При иных обмолвках приходится допускать, что подлинной помехой выступает в них созвучие с неприличными словами и значениями. Преднамеренное искажение и коверкание слов и выражений, столь излюбленное среди вульгарных умов, преследует единственную цель – намекать на предосудительное, пользуясь невинными предлогами. Эта привычка встречается так часто, что не вызывает удивления ее способность проявляться и против воли индивидуума. Сюда, вне сомнения, относится целый ряд примеров: Einscheißweibchen вместо Eiweißscheibchen, Apopos Fritz вместо a propos, Lokuskapitäl вместо Lotuskapitäl; быть может, также Alabüsterbachse (Alabasterbüchse) святой Марии Магдалины[75]
. Обмолвка «Предлагаю aufzustoßen (“отрыгнуть”, вместо anzustoßen – “чокнуться”. –Надеюсь, что читатели не упустят из вида различие в ценности истолкований, для которых попросту нет доказательств, и тех примеров, которые я сам собрал и подверг анализу. Но если я все же в глубине души продолжаю ожидать, что даже простейшие якобы обмолвки возможно объяснить расстраивающим воздействием наполовину вытесненных мыслей, лежащих вне задумываемой связи, то к этому понуждает меня наблюдение Мерингера, заслуживающее самого пристального внимания. Этот автор отмечает тот любопытный факт, что никто обыкновенно не желает признавать своих обмолвок. Встречаются вполне разумные и честные люди, которые обижаются, если им говорят, что они обмолвились. Я не решился бы обобщать столь уверенно, как это делает Мерингер, но тот след аффекта, который остается при обнаружении обмолвки и который, очевидно, вызывает чувства стыда, не лишен значения.
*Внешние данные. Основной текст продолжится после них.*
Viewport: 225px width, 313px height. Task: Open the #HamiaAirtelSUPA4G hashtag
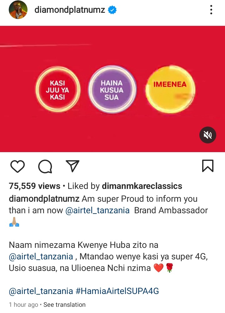click(x=117, y=291)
Его можно сравнить с тем чувством досады, которое мы испытываем, когда нам не удается вспомнить забытое имя, или с тем удивлением, с каким мы встречаем какое-то сохранившееся у нас в памяти несущественное воспоминание. Этот аффект явственно свидетельствует о том, что в возникновении расстройства ту или иную роль сыграл какой-либо мотив.
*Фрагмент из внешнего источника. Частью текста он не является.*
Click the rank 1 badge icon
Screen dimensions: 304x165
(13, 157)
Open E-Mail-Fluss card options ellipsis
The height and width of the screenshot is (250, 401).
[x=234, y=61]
При намеренном искажении имен происходящее воспринимается сродни оскорблению, и тем же значением искажение обладает, надо думать, в целом ряде случаев, когда проявляется в форме непреднамеренной обмолвки. Человек, упомянувший, по словам Мерингера и Майера, Freuder вместо Freud – по той причине, что чуть раньше он назвал имя Breuer[78]
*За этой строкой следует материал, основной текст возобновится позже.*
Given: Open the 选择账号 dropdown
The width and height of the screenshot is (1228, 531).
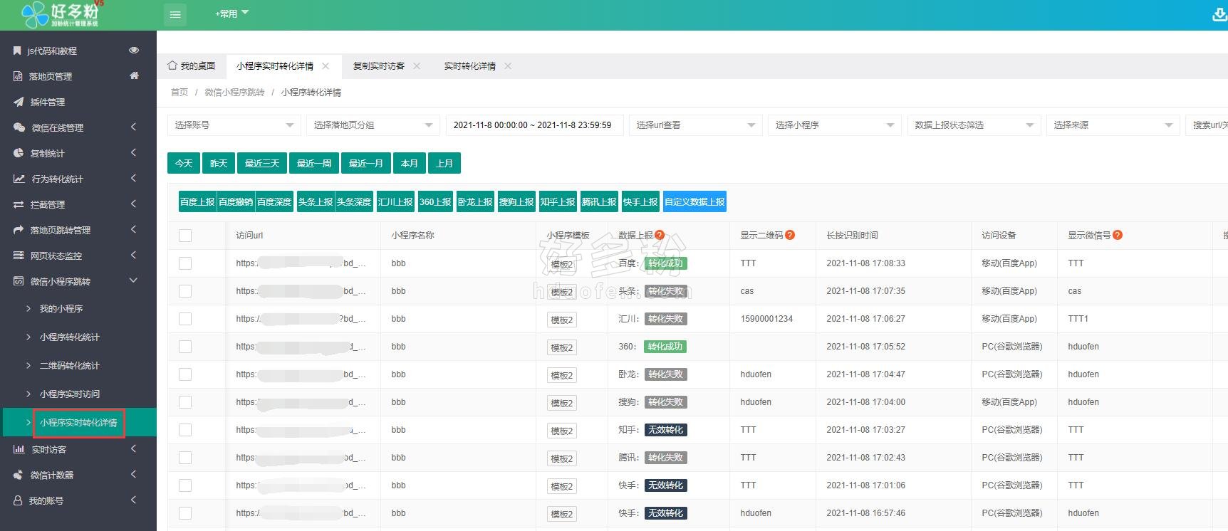Looking at the screenshot, I should [x=234, y=125].
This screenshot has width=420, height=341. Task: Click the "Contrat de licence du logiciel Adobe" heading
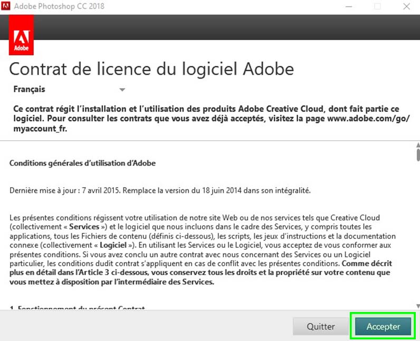point(151,69)
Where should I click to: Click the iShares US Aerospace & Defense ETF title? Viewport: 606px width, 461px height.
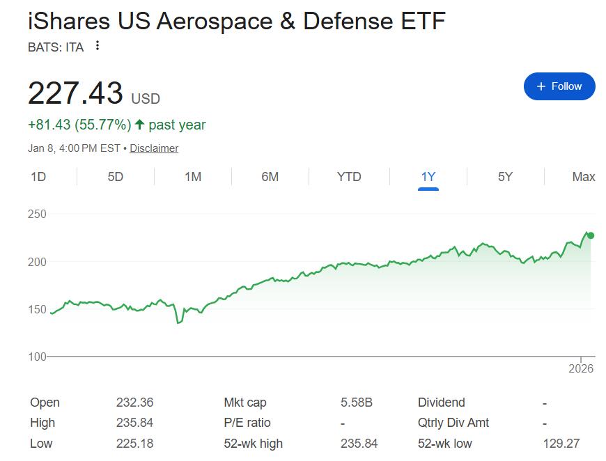tap(236, 21)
, – а в другой раз сослался на метод лечения Freuer-Breud, принадлежал, наверное, к числу моих коллег по профессии, уж точно к тем, кто не особенно был восхищен этим методом[79]. В главе об описках я приведу другой случай искажения имен, вряд ли поддающийся иному объяснению.В этих случаях в качестве расстраивающего фактора проявляет себя критика, которую приходится пропускать, так как в текущее мгновение она не отвечает намерениям говорящего.
Либо же замена одного имени другим, принятие чужого имени, отождествление с кем-либо посредством обмолвки должны выражать одобрение, которое по какой-то причине остается временно невысказанным. Опыт такого рода из школьных дней описан Шандором Ференци:
«Когда я учился в первом классе гимназии, мне впервые в жизни пришлось публично (т. е. перед всем классом) читать стихотворение. Я был хорошо подготовлен, а потому меня смутил взрыв смеха, раздавшийся в самом начале. Учитель впоследствии объяснил, почему я удостоился столь странного приема. Я сказал, что буду читать стихотворение “Издалека”, и это соответствовало истине, но вот автором назвал себя. Поэта же звали Александр (по-венгерски Шандор) Петефи. Подмене имен способствовало то обстоятельство, что мы носили одинаковое имя; но настоящая причина, несомненно, заключалась в том, что в ту пору я тайно отождествлял себя в своих мечтах с прославленным поэтом-героем. Даже в сознательном восприятии мои любовь и восхищение перед ним граничили с идолопоклонством. Весь жалкий комплекс честолюбия, разумеется, тоже скрывался за этой оговоркой».